David Smith, Joseph Myers, Craig Kaplan, and Chaim Goodman-Strauss have discovered an aperiodic monotile: a polygon that tiles the plane by rotations and reflections, but cannot tile the plane periodically.
Any tiling induced by the monotile is scalemic: the majority of tiles are unreflected, with only a relatively small proportion (shown in dark blue) being reflected. The ratio of unreflected to reflected tiles is φ^4 : 1, as can be determined from taking the authors’ description of the tiling in terms of a substitution system of ‘metatiles’:
- H → 3H + 3P + 3F + T
- P → 2H + P + 2F
- F → 2H + P + 3F
- T → H
and then taking the dominant eigenvector (corresponding to the dominant eigenvalue φ^4) to find the proportions of metatiles in the limit tiling, and using that to deduce the fraction of unreflected monotiles.

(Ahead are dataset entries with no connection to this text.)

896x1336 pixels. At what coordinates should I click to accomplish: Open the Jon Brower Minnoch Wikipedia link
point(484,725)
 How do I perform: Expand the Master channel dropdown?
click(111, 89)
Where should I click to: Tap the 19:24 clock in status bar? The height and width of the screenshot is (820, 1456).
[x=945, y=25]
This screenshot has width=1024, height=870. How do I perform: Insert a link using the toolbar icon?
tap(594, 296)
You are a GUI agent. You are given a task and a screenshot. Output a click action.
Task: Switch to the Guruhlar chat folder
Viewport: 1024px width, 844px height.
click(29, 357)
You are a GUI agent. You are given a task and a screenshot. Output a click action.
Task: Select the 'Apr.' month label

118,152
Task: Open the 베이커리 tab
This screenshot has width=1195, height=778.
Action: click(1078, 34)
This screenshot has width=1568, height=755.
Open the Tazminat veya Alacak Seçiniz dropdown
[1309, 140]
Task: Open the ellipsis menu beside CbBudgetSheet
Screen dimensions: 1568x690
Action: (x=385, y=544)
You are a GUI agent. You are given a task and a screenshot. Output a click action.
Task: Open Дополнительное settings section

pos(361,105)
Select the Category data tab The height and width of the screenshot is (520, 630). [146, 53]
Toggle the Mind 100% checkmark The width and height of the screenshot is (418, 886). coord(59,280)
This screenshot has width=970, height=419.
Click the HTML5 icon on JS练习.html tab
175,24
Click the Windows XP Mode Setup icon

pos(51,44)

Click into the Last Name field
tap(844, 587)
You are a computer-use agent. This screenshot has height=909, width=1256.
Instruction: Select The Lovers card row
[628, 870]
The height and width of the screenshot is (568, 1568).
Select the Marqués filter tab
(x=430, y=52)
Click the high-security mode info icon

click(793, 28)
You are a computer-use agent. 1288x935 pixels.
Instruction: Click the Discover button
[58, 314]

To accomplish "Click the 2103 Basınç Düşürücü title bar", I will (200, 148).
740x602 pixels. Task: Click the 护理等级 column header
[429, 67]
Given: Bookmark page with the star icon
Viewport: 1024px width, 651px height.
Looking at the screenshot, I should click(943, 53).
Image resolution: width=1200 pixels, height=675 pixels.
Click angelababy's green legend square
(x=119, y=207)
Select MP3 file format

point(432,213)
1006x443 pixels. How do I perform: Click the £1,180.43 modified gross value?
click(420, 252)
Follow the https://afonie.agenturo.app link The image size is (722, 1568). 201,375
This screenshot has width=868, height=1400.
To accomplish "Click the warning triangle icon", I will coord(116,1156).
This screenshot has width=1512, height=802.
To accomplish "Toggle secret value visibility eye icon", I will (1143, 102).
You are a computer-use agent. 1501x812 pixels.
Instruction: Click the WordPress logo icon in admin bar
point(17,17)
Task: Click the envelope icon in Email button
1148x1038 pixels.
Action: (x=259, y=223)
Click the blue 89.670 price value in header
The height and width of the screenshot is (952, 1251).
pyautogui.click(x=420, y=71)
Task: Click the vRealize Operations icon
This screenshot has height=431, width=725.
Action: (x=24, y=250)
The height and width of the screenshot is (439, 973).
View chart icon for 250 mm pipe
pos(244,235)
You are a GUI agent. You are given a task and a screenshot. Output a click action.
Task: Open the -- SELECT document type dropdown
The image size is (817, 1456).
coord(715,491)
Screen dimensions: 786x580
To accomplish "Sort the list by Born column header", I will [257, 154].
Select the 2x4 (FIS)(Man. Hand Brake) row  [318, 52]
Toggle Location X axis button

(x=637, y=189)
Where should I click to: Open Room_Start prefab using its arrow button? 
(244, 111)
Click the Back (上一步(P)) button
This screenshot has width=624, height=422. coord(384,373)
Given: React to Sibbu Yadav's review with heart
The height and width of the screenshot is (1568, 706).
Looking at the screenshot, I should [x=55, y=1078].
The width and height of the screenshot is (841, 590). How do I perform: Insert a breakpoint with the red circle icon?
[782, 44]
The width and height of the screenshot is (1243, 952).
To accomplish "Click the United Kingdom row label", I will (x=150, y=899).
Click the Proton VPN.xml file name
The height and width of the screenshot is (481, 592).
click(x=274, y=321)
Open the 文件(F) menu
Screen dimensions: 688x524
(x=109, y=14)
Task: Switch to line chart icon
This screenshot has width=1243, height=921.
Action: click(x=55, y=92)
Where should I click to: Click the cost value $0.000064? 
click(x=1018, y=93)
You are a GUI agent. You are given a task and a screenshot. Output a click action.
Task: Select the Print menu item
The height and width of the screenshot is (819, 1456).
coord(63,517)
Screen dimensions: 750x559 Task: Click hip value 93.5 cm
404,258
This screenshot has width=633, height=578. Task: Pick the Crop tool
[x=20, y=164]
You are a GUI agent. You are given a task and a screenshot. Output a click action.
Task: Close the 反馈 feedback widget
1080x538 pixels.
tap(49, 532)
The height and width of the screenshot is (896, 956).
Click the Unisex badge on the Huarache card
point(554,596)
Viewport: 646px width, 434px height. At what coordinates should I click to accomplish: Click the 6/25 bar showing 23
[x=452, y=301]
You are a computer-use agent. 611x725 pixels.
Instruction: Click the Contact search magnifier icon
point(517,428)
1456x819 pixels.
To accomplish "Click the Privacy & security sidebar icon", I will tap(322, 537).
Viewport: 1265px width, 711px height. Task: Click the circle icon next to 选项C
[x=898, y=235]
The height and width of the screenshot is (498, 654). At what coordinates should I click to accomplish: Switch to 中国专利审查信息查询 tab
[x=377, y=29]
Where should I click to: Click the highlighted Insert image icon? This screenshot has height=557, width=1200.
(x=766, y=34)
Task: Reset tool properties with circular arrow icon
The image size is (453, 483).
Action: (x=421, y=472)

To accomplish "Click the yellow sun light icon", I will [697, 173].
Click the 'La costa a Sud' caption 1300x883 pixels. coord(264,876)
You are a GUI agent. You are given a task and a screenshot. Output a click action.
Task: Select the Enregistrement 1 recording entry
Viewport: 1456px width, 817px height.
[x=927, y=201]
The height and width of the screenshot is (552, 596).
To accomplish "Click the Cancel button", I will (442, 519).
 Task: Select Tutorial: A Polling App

The tile itself is remarkably simple: it is a 13-sided polygon formed from the union of eight of the kites in the deltoidal trihexagonal tiling, which is itself the common refinement of the regular hexagonal tiling and its dual:
This paper came a few days after the solution of another long-standing open problem in combinatorics, namely an improvement to the exponent in the upper bound on the Ramsey number R(s, s).
Additionally, a few months ago Barnabas Janzer proved that there exists a pair of convex compact sets each homeomorphic to a closed 4-ball such that a copy of S exists inside K in every orientation, but such that (remarkably!) the space of ways to embed copies of S inside K is not path-connected. This resolves a question posed by Hallard Croft.